+++ Data supplied

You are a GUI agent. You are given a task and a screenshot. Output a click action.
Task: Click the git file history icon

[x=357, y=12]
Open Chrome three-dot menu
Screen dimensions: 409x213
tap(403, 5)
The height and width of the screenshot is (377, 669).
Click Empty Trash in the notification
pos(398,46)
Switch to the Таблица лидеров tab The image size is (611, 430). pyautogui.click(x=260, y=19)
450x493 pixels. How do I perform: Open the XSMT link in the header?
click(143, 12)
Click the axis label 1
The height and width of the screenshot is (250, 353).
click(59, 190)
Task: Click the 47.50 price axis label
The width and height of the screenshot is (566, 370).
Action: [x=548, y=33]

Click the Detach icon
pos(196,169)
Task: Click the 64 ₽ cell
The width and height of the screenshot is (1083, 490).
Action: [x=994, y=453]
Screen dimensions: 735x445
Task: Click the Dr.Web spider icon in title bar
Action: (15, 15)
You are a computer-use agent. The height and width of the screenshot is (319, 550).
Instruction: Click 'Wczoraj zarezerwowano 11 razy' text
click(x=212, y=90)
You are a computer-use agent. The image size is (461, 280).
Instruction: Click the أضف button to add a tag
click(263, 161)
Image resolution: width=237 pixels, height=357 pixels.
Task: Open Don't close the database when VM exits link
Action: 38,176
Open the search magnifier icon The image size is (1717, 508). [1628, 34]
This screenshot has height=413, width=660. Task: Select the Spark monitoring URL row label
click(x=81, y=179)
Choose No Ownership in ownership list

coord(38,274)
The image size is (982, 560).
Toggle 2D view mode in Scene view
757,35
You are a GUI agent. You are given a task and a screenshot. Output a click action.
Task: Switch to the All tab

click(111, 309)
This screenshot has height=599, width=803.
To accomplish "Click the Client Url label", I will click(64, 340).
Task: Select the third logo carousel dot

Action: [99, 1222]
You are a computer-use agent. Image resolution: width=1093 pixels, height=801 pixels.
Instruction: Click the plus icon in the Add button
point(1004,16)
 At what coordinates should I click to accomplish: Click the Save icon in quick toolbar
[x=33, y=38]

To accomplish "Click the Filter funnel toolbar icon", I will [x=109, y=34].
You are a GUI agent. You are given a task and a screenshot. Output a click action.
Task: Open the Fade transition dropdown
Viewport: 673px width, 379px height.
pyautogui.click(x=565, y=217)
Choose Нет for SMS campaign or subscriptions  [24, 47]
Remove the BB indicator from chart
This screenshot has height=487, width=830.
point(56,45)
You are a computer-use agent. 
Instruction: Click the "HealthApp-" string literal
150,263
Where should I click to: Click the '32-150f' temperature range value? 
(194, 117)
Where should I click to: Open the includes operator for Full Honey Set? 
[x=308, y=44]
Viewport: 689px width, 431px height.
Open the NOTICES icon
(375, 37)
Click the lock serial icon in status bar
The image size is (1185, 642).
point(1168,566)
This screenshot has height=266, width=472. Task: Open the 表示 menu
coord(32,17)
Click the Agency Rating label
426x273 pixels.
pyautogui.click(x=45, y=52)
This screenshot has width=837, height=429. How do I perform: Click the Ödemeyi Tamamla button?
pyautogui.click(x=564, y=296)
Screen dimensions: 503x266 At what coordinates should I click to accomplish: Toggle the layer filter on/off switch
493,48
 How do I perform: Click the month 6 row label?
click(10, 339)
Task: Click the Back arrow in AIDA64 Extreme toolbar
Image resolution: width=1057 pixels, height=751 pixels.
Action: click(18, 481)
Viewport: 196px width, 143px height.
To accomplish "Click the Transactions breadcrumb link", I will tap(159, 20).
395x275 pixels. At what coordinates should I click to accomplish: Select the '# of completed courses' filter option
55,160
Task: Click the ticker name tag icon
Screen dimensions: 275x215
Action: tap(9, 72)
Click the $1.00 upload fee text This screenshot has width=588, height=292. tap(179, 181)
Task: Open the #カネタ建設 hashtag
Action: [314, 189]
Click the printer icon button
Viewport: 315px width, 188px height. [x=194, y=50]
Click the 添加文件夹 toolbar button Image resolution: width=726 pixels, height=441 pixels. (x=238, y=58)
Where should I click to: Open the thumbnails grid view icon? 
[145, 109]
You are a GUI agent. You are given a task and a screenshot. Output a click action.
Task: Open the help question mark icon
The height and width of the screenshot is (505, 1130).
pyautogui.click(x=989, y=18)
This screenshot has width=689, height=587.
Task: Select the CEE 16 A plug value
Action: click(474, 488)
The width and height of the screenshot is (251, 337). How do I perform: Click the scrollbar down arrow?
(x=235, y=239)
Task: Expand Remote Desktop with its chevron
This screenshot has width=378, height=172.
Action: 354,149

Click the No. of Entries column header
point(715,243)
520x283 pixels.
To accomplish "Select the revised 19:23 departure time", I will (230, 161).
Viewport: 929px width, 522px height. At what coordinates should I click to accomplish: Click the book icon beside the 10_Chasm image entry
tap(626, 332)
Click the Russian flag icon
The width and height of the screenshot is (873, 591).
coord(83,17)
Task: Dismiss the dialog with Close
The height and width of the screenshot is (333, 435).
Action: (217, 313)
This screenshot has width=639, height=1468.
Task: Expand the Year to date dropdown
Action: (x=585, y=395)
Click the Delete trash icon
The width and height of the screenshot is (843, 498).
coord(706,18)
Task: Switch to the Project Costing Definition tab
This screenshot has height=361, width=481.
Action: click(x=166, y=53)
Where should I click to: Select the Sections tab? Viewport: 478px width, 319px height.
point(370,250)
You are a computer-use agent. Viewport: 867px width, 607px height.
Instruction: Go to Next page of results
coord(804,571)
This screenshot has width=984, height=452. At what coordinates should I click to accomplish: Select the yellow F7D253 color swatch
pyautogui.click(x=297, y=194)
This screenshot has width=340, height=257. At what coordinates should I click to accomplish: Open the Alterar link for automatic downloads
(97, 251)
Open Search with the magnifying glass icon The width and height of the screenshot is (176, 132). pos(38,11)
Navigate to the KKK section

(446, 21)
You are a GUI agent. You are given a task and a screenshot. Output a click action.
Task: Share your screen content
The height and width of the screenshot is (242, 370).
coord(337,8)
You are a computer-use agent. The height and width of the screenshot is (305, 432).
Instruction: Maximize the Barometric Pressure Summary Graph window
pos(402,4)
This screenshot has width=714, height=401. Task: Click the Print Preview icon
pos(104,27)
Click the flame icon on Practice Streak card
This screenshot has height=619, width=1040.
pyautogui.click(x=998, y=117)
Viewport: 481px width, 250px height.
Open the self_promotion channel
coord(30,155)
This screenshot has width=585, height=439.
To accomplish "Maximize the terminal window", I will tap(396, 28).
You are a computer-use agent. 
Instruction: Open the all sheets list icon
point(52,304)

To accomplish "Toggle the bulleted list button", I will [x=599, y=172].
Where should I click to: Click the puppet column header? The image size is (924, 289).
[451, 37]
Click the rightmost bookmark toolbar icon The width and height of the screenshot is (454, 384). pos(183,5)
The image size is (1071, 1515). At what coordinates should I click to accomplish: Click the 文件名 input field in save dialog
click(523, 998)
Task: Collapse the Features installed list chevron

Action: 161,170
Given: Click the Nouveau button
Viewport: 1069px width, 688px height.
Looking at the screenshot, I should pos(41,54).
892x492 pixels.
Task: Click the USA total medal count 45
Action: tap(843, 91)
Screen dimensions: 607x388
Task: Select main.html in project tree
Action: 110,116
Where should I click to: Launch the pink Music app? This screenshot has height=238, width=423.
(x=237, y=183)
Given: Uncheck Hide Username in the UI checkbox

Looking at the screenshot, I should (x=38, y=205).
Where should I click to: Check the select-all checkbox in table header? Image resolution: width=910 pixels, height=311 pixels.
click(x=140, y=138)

++++++

→ **How to complete this task**: All lines from the beginning of the material above through the one with "The height and width of the screenshot is (377, 669)." need to be returned exactly; please return those and only those.

→ **Result for this task**:
You are a GUI agent. You are given a task and a screenshot. Output a click action.
Task: Click the git file history icon

[x=357, y=12]
Open Chrome three-dot menu
Screen dimensions: 409x213
tap(403, 5)
The height and width of the screenshot is (377, 669).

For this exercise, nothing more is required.